-- ABOUT THIS TASK --
Give the following records again in full and without alteration.

┌─ EXERCISE DATA

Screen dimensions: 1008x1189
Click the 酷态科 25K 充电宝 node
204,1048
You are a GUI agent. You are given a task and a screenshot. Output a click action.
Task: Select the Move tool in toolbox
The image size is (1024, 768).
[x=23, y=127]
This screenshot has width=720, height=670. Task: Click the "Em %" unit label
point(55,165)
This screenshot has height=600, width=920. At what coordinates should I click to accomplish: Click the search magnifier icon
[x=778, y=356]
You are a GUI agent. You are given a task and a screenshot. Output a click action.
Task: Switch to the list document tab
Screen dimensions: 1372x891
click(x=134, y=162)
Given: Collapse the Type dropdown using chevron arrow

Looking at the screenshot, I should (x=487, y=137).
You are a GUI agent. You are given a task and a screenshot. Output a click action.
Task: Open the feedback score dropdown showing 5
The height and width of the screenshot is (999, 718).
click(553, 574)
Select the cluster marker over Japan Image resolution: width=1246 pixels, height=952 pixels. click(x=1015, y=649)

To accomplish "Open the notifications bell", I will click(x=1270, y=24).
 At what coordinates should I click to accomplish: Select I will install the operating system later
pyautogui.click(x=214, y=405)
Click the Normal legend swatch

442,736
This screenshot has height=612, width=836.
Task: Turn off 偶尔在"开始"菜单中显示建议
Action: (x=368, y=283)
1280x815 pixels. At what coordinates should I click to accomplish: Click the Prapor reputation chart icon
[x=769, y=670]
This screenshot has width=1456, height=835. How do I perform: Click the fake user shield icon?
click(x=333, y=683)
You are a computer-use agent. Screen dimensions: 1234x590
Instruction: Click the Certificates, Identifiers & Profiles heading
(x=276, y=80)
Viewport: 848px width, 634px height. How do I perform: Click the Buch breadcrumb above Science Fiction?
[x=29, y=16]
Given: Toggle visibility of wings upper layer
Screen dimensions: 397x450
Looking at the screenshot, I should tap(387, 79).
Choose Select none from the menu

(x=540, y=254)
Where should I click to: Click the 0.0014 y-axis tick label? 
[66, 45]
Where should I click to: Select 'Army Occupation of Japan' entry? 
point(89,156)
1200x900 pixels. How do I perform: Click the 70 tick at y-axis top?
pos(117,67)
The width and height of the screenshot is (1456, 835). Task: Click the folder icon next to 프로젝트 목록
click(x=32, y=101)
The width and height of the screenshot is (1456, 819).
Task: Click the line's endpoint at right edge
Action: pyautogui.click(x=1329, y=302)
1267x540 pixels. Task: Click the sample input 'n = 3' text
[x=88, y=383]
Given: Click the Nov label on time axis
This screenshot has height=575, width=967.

└─

-- TASK RESPONSE --
Screen dimensions: 1008x1189
Click the 酷态科 25K 充电宝 node
204,1048
You are a GUI agent. You are given a task and a screenshot. Output a click action.
Task: Select the Move tool in toolbox
The image size is (1024, 768).
[x=23, y=127]
This screenshot has width=720, height=670. Task: Click the "Em %" unit label
point(55,165)
This screenshot has height=600, width=920. At what coordinates should I click to accomplish: Click the search magnifier icon
[x=778, y=356]
You are a GUI agent. You are given a task and a screenshot. Output a click action.
Task: Switch to the list document tab
Screen dimensions: 1372x891
click(x=134, y=162)
Given: Collapse the Type dropdown using chevron arrow

Looking at the screenshot, I should (x=487, y=137).
You are a GUI agent. You are given a task and a screenshot. Output a click action.
Task: Open the feedback score dropdown showing 5
The height and width of the screenshot is (999, 718).
click(553, 574)
Select the cluster marker over Japan Image resolution: width=1246 pixels, height=952 pixels. click(x=1015, y=649)

To accomplish "Open the notifications bell", I will click(x=1270, y=24).
 At what coordinates should I click to accomplish: Select I will install the operating system later
pyautogui.click(x=214, y=405)
Click the Normal legend swatch

442,736
This screenshot has height=612, width=836.
Task: Turn off 偶尔在"开始"菜单中显示建议
Action: (x=368, y=283)
1280x815 pixels. At what coordinates should I click to accomplish: Click the Prapor reputation chart icon
[x=769, y=670]
This screenshot has width=1456, height=835. How do I perform: Click the fake user shield icon?
click(x=333, y=683)
You are a computer-use agent. Screen dimensions: 1234x590
Instruction: Click the Certificates, Identifiers & Profiles heading
(x=276, y=80)
Viewport: 848px width, 634px height. How do I perform: Click the Buch breadcrumb above Science Fiction?
[x=29, y=16]
Given: Toggle visibility of wings upper layer
Screen dimensions: 397x450
Looking at the screenshot, I should tap(387, 79).
Choose Select none from the menu

(x=540, y=254)
Where should I click to: Click the 0.0014 y-axis tick label? 
[66, 45]
Where should I click to: Select 'Army Occupation of Japan' entry? 
point(89,156)
1200x900 pixels. How do I perform: Click the 70 tick at y-axis top?
pos(117,67)
The width and height of the screenshot is (1456, 835). Task: Click the folder icon next to 프로젝트 목록
click(x=32, y=101)
The width and height of the screenshot is (1456, 819).
Task: Click the line's endpoint at right edge
Action: pyautogui.click(x=1329, y=302)
1267x540 pixels. Task: Click the sample input 'n = 3' text
[x=88, y=383]
Given: Click the Nov label on time axis
This screenshot has height=575, width=967.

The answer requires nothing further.